We had a delicious meal with the best service imaginable. One lovely thing - I'd found out that my friend from the Y, Karim, a young man from Jordan, lives nearby and urged him to drop in sometime, look for the tall tattooed guy, say hello. After many months, he chose by chance to do so tonight, so I was able to introduce him to everyone. A new waiter there, one I'd not met, came up to me and said, "I have to tell you how much I've enjoyed working with your son."
"I'm glad," I said. "He's a good guy." And he is.

And then Ben turned to the nice young couple at the table next to us and said, "I have to go pee now." He often greets strangers on the street - "HI GUYS!" which is such a cheery way to go through life. As we left tonight, he turned at the door and bellowed, "BYE UNCLE SAM!"

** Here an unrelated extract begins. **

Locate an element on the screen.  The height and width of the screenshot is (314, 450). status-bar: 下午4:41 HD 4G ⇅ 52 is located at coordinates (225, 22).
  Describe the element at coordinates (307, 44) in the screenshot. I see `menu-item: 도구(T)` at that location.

It was a freezing, bleak night, but I was warm warm warm as I rode home, noticing, at one point, that I was the only person in the subway car with pale pasty skin. I pity the poor souls who've come from warm climates to make their homes here, at least, on a February day like this. But with the right coat and boots and hat and scarf and mitts, we'll all survive.

Came home to a note from my dear friend Lani, to whom I'd sent the manuscript of the memoir - she was there for a lot of the stories it describes and even appears several times in the book, with her own name. She told me she was glad I'd used her real name, not a pseudonym, because she took so many drugs back then, she might not have known which character she was.

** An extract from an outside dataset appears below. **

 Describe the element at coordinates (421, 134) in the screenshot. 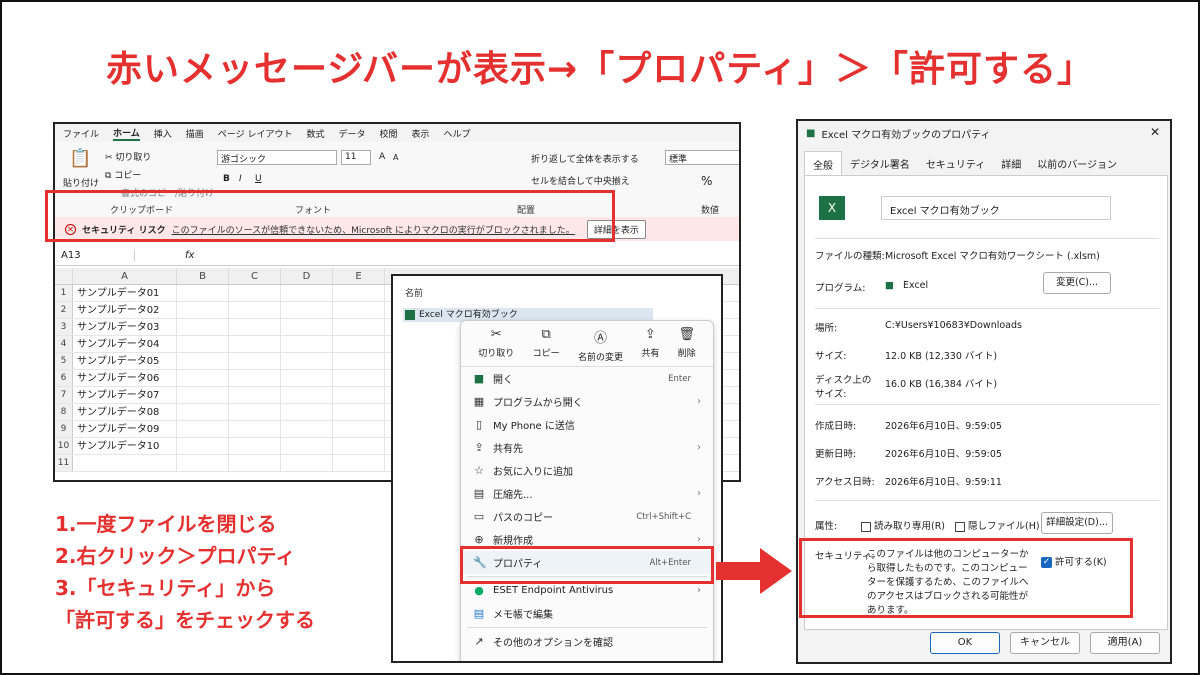

I see `menu-view: 表示` at that location.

She wrote how much she'd enjoyed the book. I was thoroughly engrossed in this woman's journey. There was a lot of humour (so glad you kept in the cheese tray story), a lot of angst, a lot of joy. The character grew and evolved. She was loveable and I cheered for her. 

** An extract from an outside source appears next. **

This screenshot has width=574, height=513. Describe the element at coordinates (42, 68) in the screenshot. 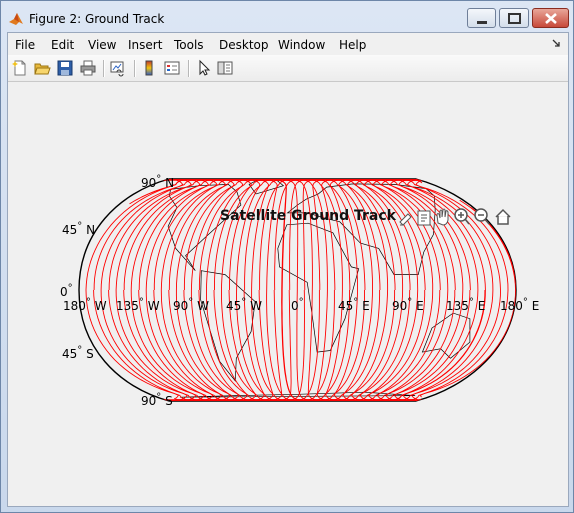

I see `open-file-icon` at that location.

Now that's good news! Let's hope one day a publisher agrees. I'm working on the Uncle Edgar story - now have 14,000 words. What it'll end up being, a long article or a chapter in a book of essays, I'm not sure. I need to do research, but that means being in my office, which is nearly uninhabitable with junk and dust, almost all my materials in stacked boxes. But I still have lots of resource material I've been able to unearth.

Tomorrow, another treat: The Play That Goes Wrong, which I missed in both London and New York. I could use a good belly laugh right about now. In five minutes - Bill Maher on HBO. His sarcastic comedy keeps me sane.